Everyone knows that certain degrees offer the potential for a high salary. Students who graduate with degrees in medicine, law, or other notable fields should have no trouble earning six-figure salaries – it’s a good thing, too, considering how much student loan debt they take on.
But what if you’re not interested in becoming a doctor or a lawyer, though? The job market is constantly changing, as are the most desirable college majors. If you want to enter a field that has the best chance of providing you with lucrative job opportunities after graduation, you need to know which professions are forecast to see growth in the coming years. Here are a few college majors for 2016 that will lead to some of the highest-paying jobs in the near future.

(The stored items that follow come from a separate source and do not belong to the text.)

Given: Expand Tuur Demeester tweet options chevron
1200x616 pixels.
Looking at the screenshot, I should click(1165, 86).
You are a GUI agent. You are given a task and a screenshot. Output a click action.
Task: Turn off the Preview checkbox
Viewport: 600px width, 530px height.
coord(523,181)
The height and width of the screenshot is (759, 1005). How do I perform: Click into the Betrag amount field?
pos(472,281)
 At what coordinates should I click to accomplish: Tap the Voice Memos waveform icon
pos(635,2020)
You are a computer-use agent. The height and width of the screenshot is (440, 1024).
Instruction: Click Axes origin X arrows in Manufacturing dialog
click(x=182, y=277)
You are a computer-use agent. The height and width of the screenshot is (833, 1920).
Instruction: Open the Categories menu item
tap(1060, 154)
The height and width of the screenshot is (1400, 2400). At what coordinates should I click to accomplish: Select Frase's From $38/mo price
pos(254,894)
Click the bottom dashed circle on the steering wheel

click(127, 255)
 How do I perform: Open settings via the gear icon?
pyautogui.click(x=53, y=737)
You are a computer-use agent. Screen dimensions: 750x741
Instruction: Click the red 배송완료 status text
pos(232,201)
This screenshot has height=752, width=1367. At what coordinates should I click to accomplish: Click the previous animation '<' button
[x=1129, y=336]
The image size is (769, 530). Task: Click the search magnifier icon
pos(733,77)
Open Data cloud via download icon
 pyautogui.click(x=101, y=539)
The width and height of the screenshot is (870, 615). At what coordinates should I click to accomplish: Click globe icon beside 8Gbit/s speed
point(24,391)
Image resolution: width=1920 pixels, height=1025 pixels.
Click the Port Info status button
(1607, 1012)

It doesn’t take much research to see that engineering jobs of every stripe are in high demand, and most require only a bachelor’s degree to get started (unlike law and medicine, just for example). Jobs for petroleum engineers could start at just a skosh over $100,000, while nuclear, chemical, computer, and mining engineers can expect a starting salary around the $70,000 mark. Then there are jobs in electrical, aerospace, and material science engineering that kick off in the mid-60s. The point is that engineering is a hot-ticket major at the moment. Students need only consider which field appeals to them most.
- Business IT Systems
Information technology has become a crucial part of conducting business. Companies that want to compete need knowledgeable professionals to build and maintain IT infrastructure, as well as see to both internal and external safety concerns. Those who major in business IT systems could start their careers at a median salary of close to $60,000, while industry veterans that excel in this field could expect to earn nearly six figures. With the importance of online operations and the threat of data breaches ever prevalent, business IT systems is also a growth industry.
- Computer Science
Understanding how computers work, learning their languages, and using that knowledge to help users meet end-goals is all part of the computer science field. Whether you end up maintaining corporate systems or writing code for new software, you could earn between $60,000 and $100,000 annually in the course of your career.
There’s been a lot of hubbub about the anticipated brain drain in the medical industry as veteran doctors retire and fewer students care to tackle medical degrees. Enter the field of nursing, which is growing in leaps and bounds. With more nursing students getting bachelor’s (and higher) degrees, doctors conferring more duties to nursing staff, and clinics springing up in response to Obamacare’s mandate for affordable care (not to mention after care), nurses will play an important role in the future of medicine. With salaries starting around $55,000 and going up to about $75,000 on average, nurses can expect to earn a decent living.
- Applied Mathematics
Whether you attend the University of San Francisco or MIT, you’ll find that math is a mandatory part of any major. However, those who have a head for numbers might want to consider a degree in applied mathematics. There’s more to it than just crunching numbers and you could seek employment in a wide variety of fields, including aerospace, CIS, communications, energy, engineering, finance, medicine, transportation, and more. The list goes on and on – so many industries need the expertise of mathematicians to solve everyday dilemmas. As a result, you can expect to earn a starting salary around $55,000 per year, with salaries for experienced mathematicians averaging out to about $95,000 per year.